**STORED DATA**
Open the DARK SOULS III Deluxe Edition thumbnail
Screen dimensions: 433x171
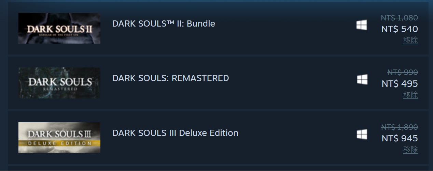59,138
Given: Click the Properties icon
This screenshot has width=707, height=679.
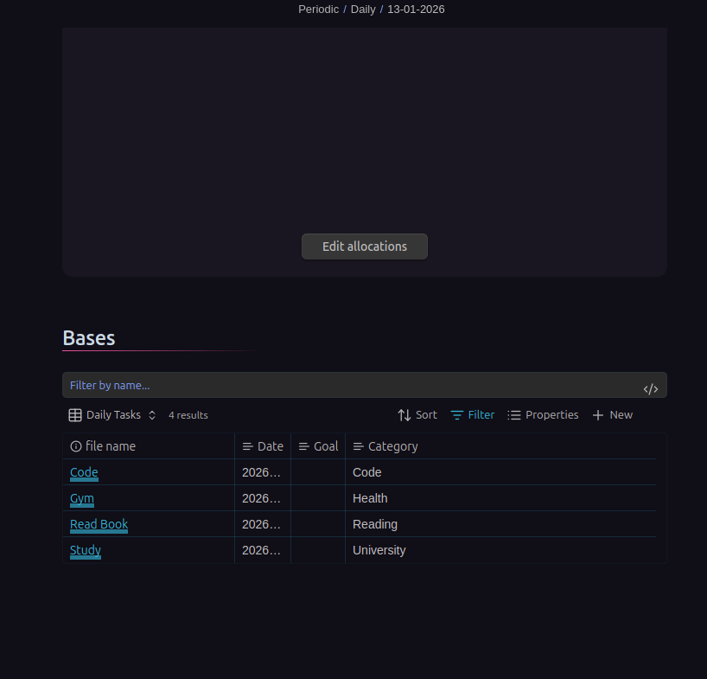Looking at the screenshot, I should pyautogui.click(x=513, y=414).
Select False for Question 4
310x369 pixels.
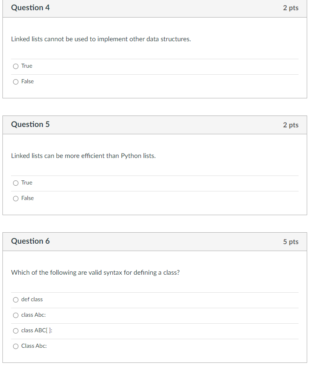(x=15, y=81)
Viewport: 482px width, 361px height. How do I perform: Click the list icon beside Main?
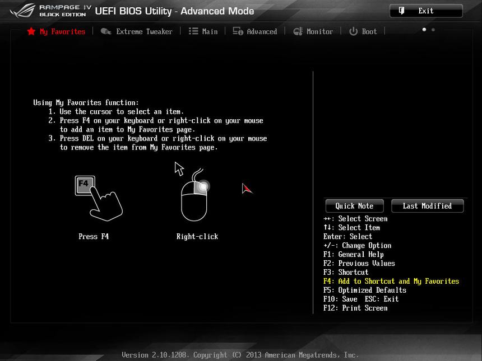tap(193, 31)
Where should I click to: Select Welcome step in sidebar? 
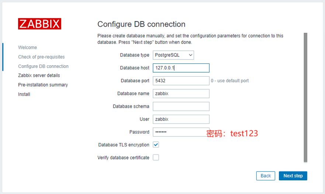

**YOUR TASK**
None of the pictures should appear; repeat the records exactly otherwise.

**WRITTEN SOLUTION**
Open the DARK SOULS III Deluxe Edition thumbnail
Screen dimensions: 433x171
59,138
Given: Click the Properties icon
This screenshot has width=707, height=679.
Looking at the screenshot, I should pyautogui.click(x=513, y=414).
Select False for Question 4
310x369 pixels.
(x=15, y=81)
Viewport: 482px width, 361px height. How do I perform: Click the list icon beside Main?
tap(193, 31)
Where should I click to: Select Welcome step in sidebar? 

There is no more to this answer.